* **What needs to be done**: Copy the items below word for word, from the line containing "Expand the Plus plan comparison details" down to the line containing "Screen dimensions: 476x352", with both of those lines included. Leave the pictures out of your copy.

* **Exercise materials**:

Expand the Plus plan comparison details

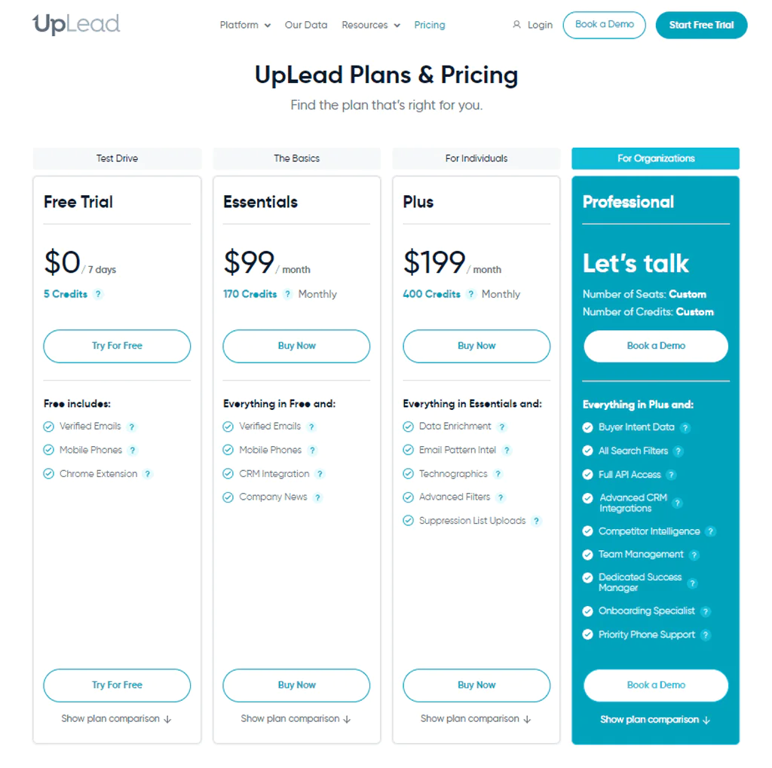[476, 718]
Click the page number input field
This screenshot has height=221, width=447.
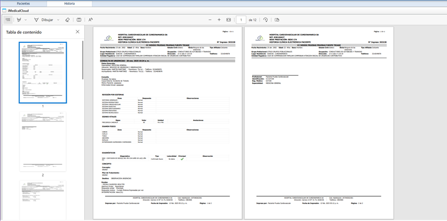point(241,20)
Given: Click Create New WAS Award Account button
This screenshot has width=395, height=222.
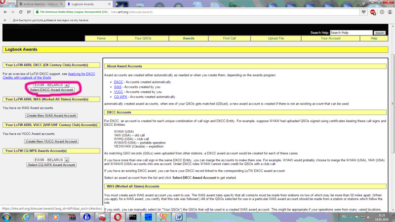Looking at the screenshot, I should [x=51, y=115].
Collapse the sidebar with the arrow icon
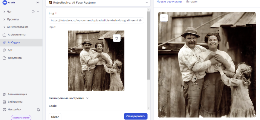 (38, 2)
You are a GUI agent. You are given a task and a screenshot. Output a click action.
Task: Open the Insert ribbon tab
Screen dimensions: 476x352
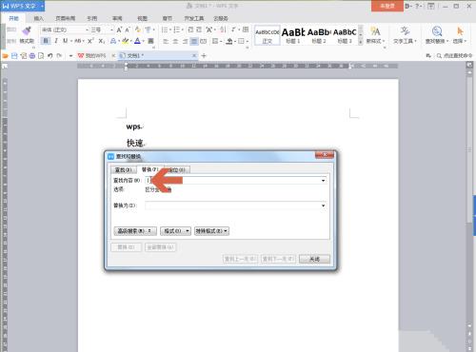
==
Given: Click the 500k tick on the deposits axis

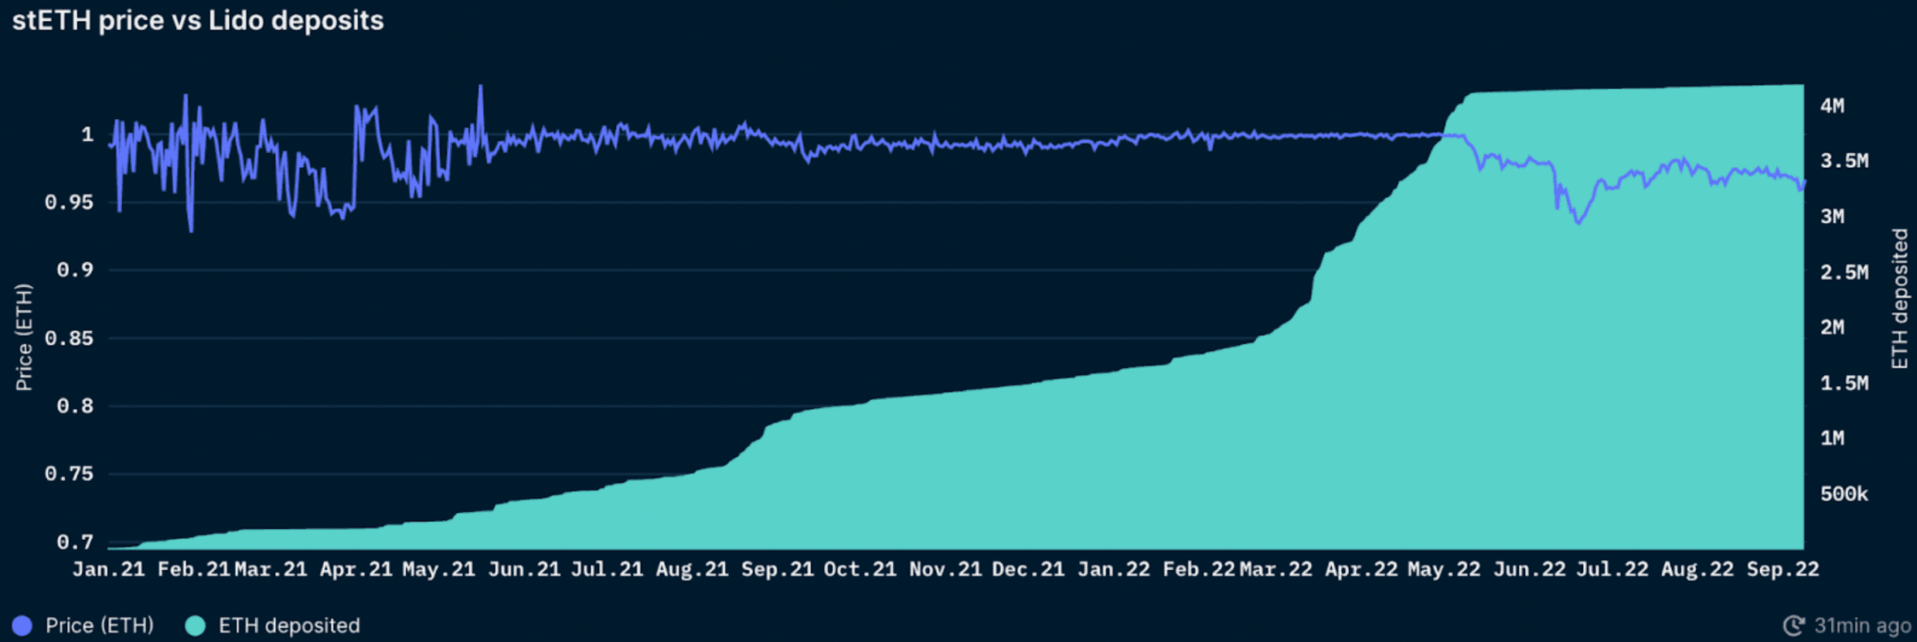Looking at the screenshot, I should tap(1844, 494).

* **Task result**:
Expand the Plus plan comparison details

[476, 718]
Click the page number input field
This screenshot has height=221, width=447.
point(241,20)
Given: Click Create New WAS Award Account button
This screenshot has width=395, height=222.
Looking at the screenshot, I should [x=51, y=115].
Collapse the sidebar with the arrow icon
 (38, 2)
You are a GUI agent. You are given a task and a screenshot. Output a click action.
Task: Open the Insert ribbon tab
Screen dimensions: 476x352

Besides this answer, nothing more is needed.